Hannah Ratner
Dad and I visit Papa before I leave to go back to school for the summer. It is a hot, thick-aired June day and I wear a tank top and shorts, but Papa makes me take one of Nana’s old jackets to the Chinese restaurant with us, a blue one made of a shiny vinyl fabric. I sit in the back seat of Papa’s car, Dad up front in the passenger’s seat, and in the rearview mirror I can see the corner of Papa’s face, the papery brow and flossy cornsilk hair. He is ninety-one, and I think that maybe he should not be driving, but Dad says his reflexes are good. “Better than mine,” he says.
In the restaurant I am embarrassed when Papa can’t understand the waitress through her accent. I don’t order soup with my meal and Papa says I’ll be hungry, that he should call back the waitress to get me a soup. I’m fine, I say. These words are meaningless to Papa; I have to insist or he’ll call her back, and he might be accidentally rude and I will be embarrassed again.

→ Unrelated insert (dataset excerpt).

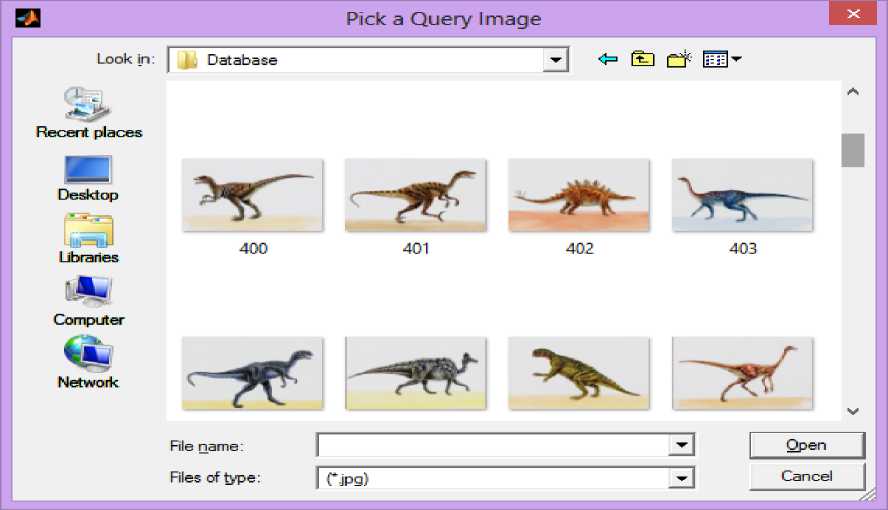This screenshot has width=888, height=510.
Task: Select Computer in the sidebar
Action: [88, 301]
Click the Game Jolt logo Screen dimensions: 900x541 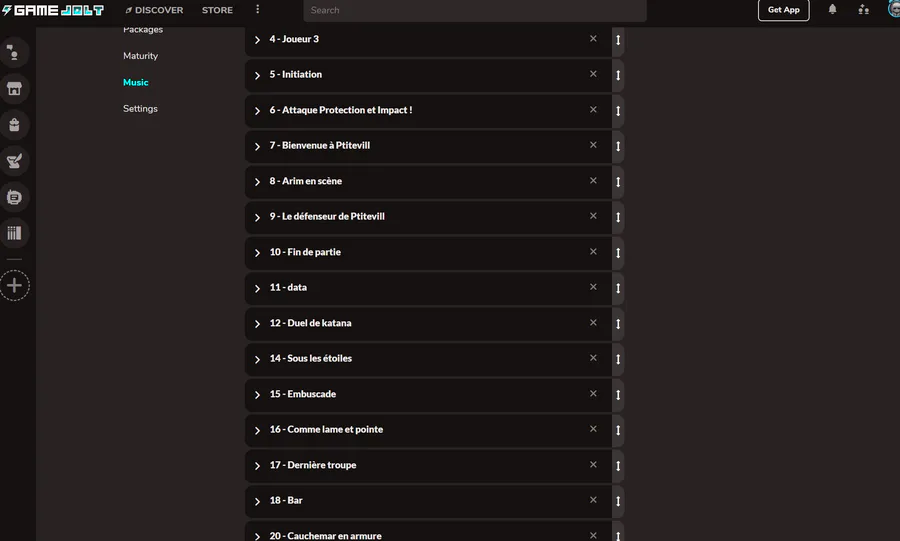click(x=53, y=10)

Papa blows on his hot and sour soup, lips puckered.
“Remember to light the Yizkor candle tonight,” Dad says.
“The WHAT?”
“The Yizkor”
“WHAT?”
“The Yahrzeit candle*,” I say. The Yiddish word he can hear, somehow.
“Oh yeah. It’s on the kitchen island.”
We pack up my leftovers; they leak through the styrofoam box so we triple-bag them. Back at Papa’s house he walks us around to the side to see his plants. His shoulders bent, he is barely taller than I am. Dad fingers the shoots of a plant where flower buds have started to open, then died, during a sudden cold snap of early spring. He tells Papa to break off the tops of the shoots, prune them back; there might yet be some living plant beneath the brittle dead parts.
Papa is most proud of his raspberry bush. In a month or two, he says, there will be so many raspberries that we won’t be able to pick them all. We will have to come back and visit him soon, to help him pick all those raspberries. The first time we visited after Nana died– it must have been late June– we filled two big Tupperware full of raspberries. I remember it felt wrong that she was gone and we could still go on picking raspberries. Now it is almost June again and here we are and here is the raspberry bush, always the same.
Whenever we visited when I was a kid, Nana had the fridge stocked with berries. Before dinner, she always served cantaloupe or honeydew melon. She loved “cuties”—the easy-peel, sweet clementines—and would eat one after another standing at the kitchen island, saying they tasted just like candy. But the real treats were the things I didn’t get to eat at home—Bagel Bites and Klondike Bars.
“You’re eating us out of house and home,” she would say to me and my brother. But we knew that she loved to feed us.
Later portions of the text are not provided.